Starting in the summer of 1914, nations involved in the conflict had considerably reinforced their aviations, thus forcing Italy to bridge the delay in prevision of its entrance into the war. Therefore, in January 1915, as substitution for the Aviator Battalion created in 1912, the Military Aviation Corp, was founded. Autonomous from the Corpo del Genio, which the aviation services had belonged to up until that point, the Aviation Corp responded to the Ministry of War. It was composed of the General Aviation Direction entrusted to Colonel Maurizio Mario Moris (1860-1944) – who had already been Head of the Aviation Inspectorate – of the Airship Crew and Aerostiers Aviation Command, of the Military Aviation Technical Direction, of the Central Aviation Institute presided by Captain Arturo Crocco (1877-1968) and of three battalions (airship crew members, aerostiers, aviation squads).

At the same time of the creation of the Military Aviation Corp, funds for strengthening the aviation were quadrupled and amounted to 16.5 million Lire. Between 1915 and 1918, costs for the purchase of devices and motors went from 17 to 600 million, and totalled at 1 billion Lire.[3] This was a considerable expense, necessary to sustain the thousands of missions carried out by dozens of fighter, bombardier, reconaissance and defence squads dislocated across circa forty bases between the Friuli and Veneto regions, and others in the Brescia area, on the Adriatic Coast, from Liguria to Sicily, as protection for objectives considered to be attackable by the Austro-Hungarian aviations.

Starting in the autumn of 1914, the "Regulations for War Service" were issued, limiting the use of airplanes to explorative missions. It was not by chance that a large part of the available aviation squads were dislocated to Friuli to support ground forces, and that, when Italy entered the war, the aviation was assigned to observation and reconnaissance tasks along the main transportation arteries of the eastern border (Cormons-Gorizia-Aidussina; Tolmino-Krainburg; Gorizia-Laibach/Lubiana and Monfalcone-Sesana-Adelsberg/Postumia). This way it could provide information for the artillery and infantry, while the residual bombardment-related tasks excluded actions involving residential areas.

The "Regulations for the use of Aviator Squads", issued in May 1915, substantially confirmed the aforementioned tasks, and the use of the aviation for bombardments was introduced by the "Regulations for Offensive Actions with Airplanes", in July of that same year. At the same time, in the ambit of air fighting, even before the notes issued on 6 June 1918 by ace pilot Pier Ruggero Piccio (1880-1965) for the temporary instruction for the use of fighter squads, pilots had learned the secrets of their job by emulating more experienced pilots, carrying out missions in a rather hands-on tactical context, based on contingencies and daily flight exercise.

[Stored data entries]
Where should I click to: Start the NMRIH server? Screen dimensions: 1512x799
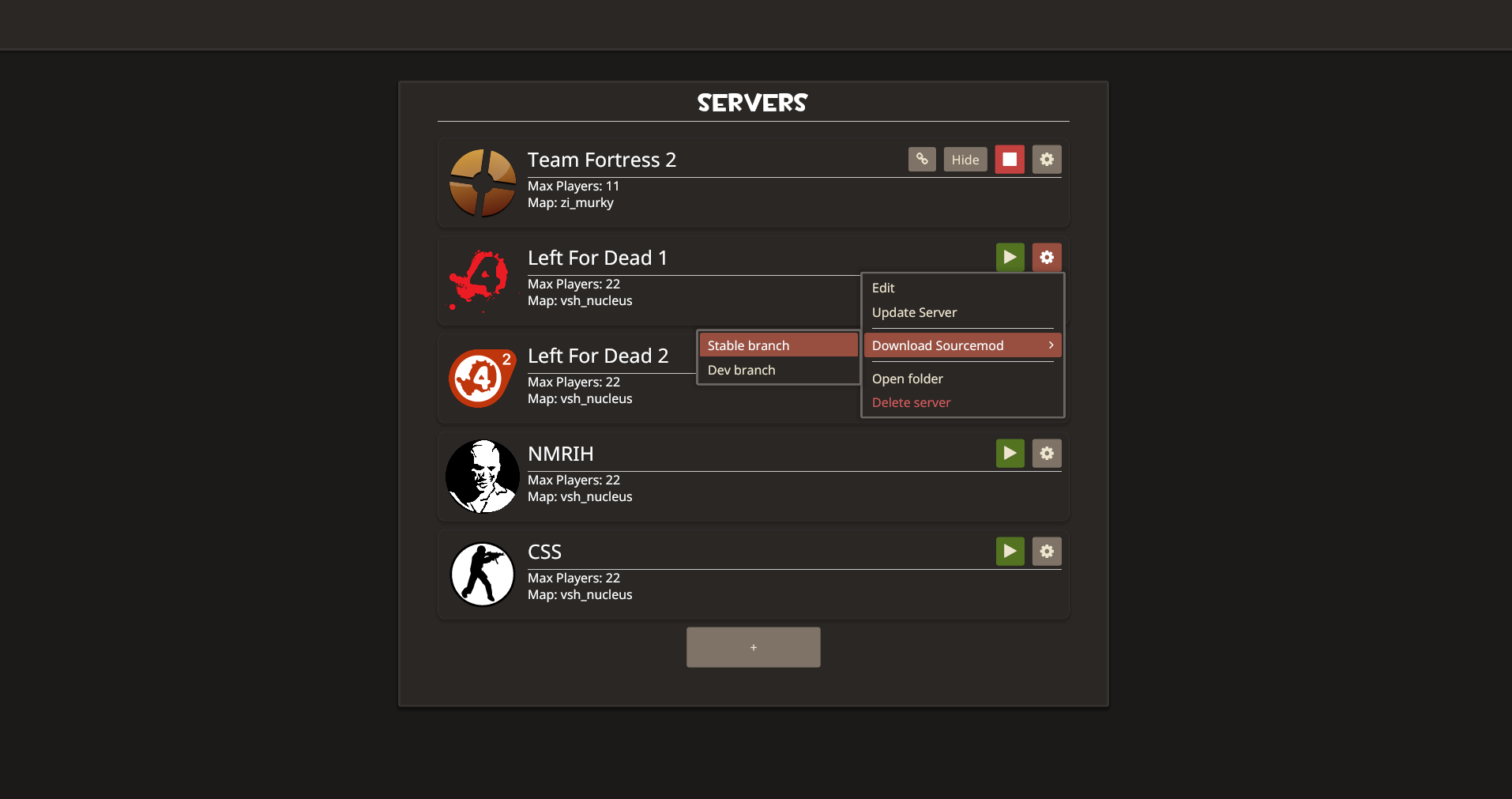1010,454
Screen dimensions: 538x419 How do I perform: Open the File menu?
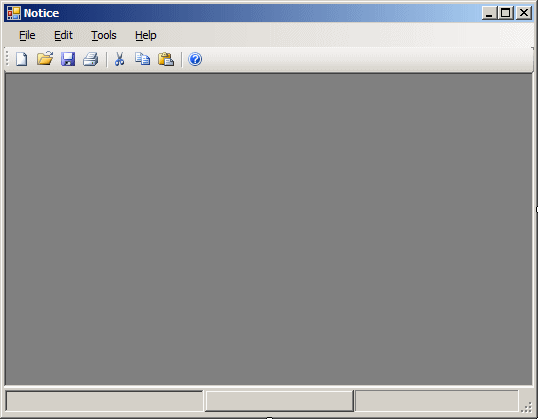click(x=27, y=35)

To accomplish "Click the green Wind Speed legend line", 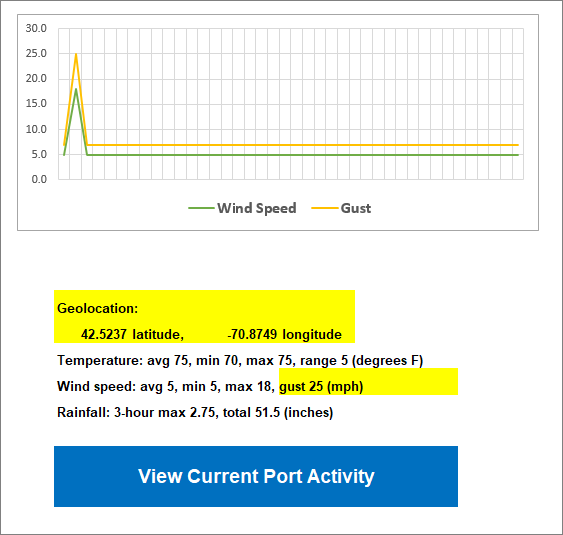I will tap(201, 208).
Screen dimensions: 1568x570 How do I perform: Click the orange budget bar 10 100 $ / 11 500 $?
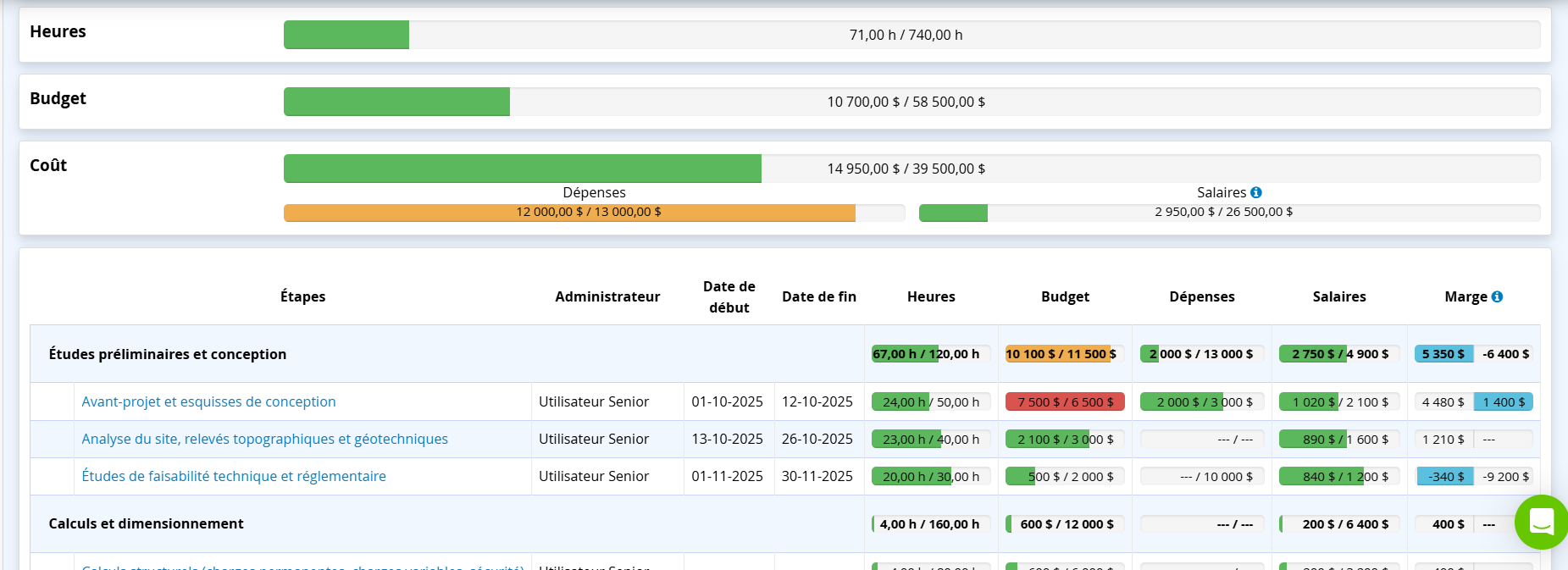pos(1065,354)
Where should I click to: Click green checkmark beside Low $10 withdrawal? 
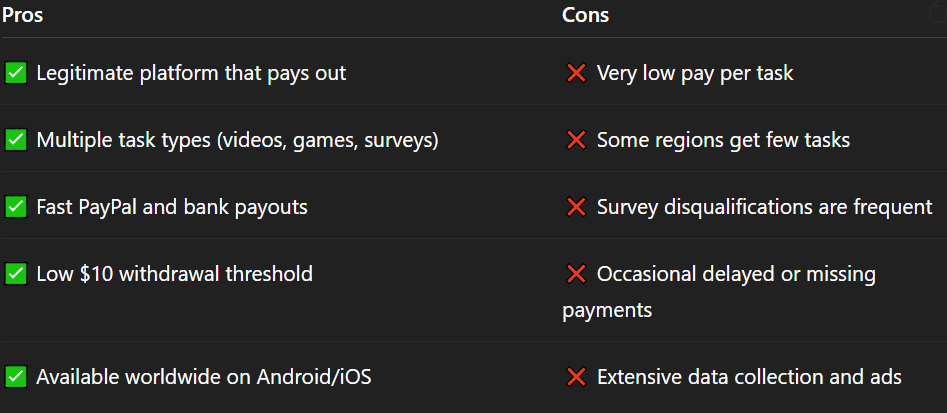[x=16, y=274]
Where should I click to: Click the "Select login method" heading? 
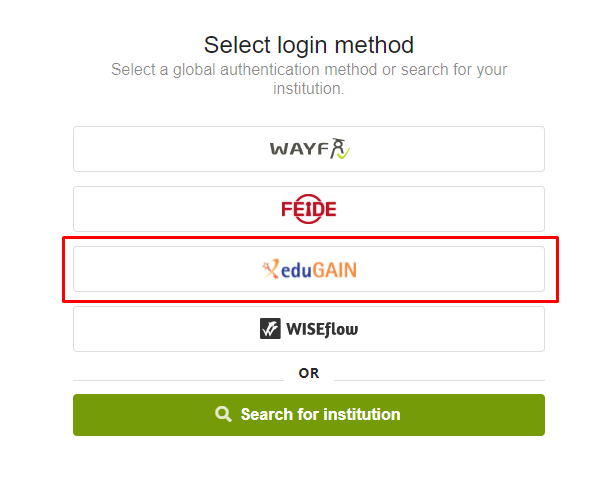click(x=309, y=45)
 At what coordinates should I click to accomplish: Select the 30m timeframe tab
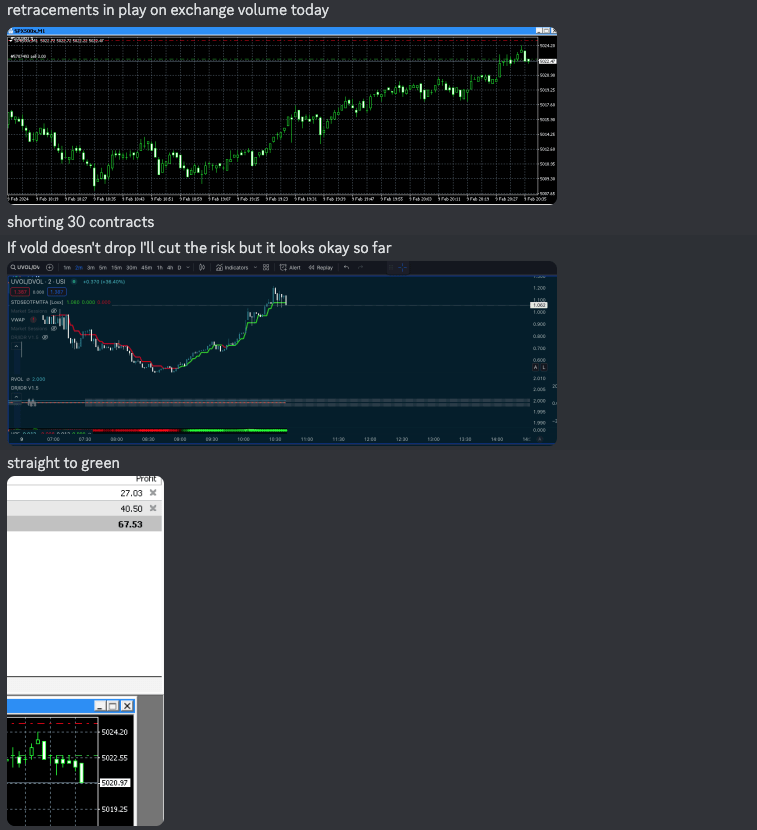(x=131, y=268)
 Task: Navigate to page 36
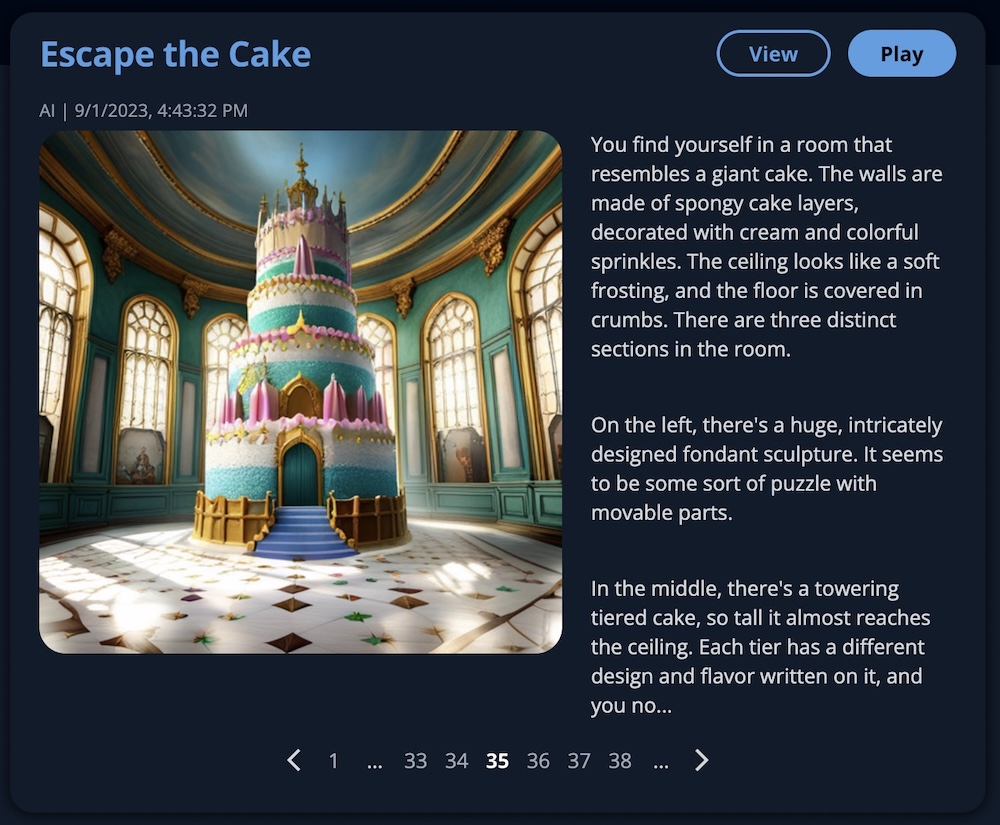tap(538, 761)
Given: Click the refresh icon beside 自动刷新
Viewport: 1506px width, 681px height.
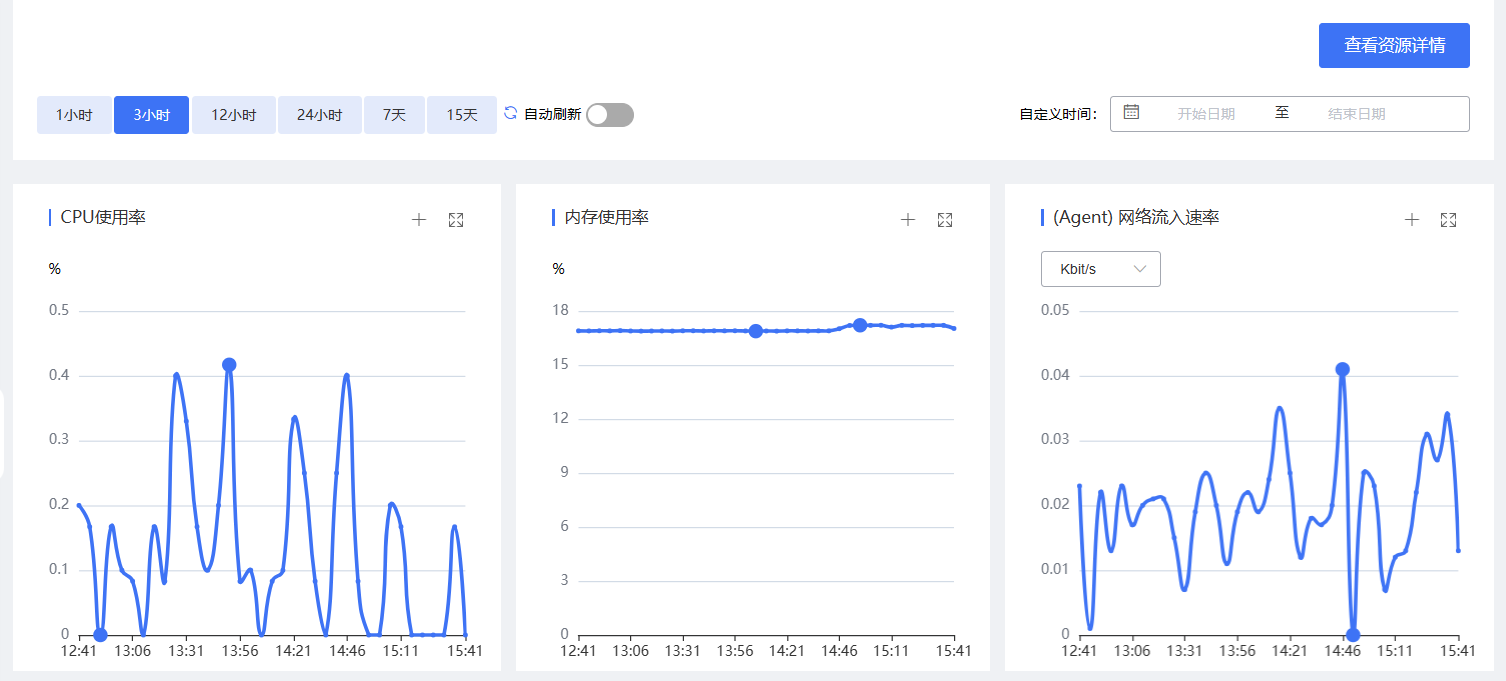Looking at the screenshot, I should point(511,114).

Task goal. Reproduce the text on Italy's wartime aviation word for word, from "At the same time of" up to and including "the Austro-Hungarian aviations.".

Exercise answer.
At the same time of the creation of the Military Aviation Corp, funds for strengthening the aviation were quadrupled and amounted to 16.5 million Lire. Between 1915 and 1918, costs for the purchase of devices and motors went from 17 to 600 million, and totalled at 1 billion Lire.[3] This was a considerable expense, necessary to sustain the thousands of missions carried out by dozens of fighter, bombardier, reconaissance and defence squads dislocated across circa forty bases between the Friuli and Veneto regions, and others in the Brescia area, on the Adriatic Coast, from Liguria to Sicily, as protection for objectives considered to be attackable by the Austro-Hungarian aviations.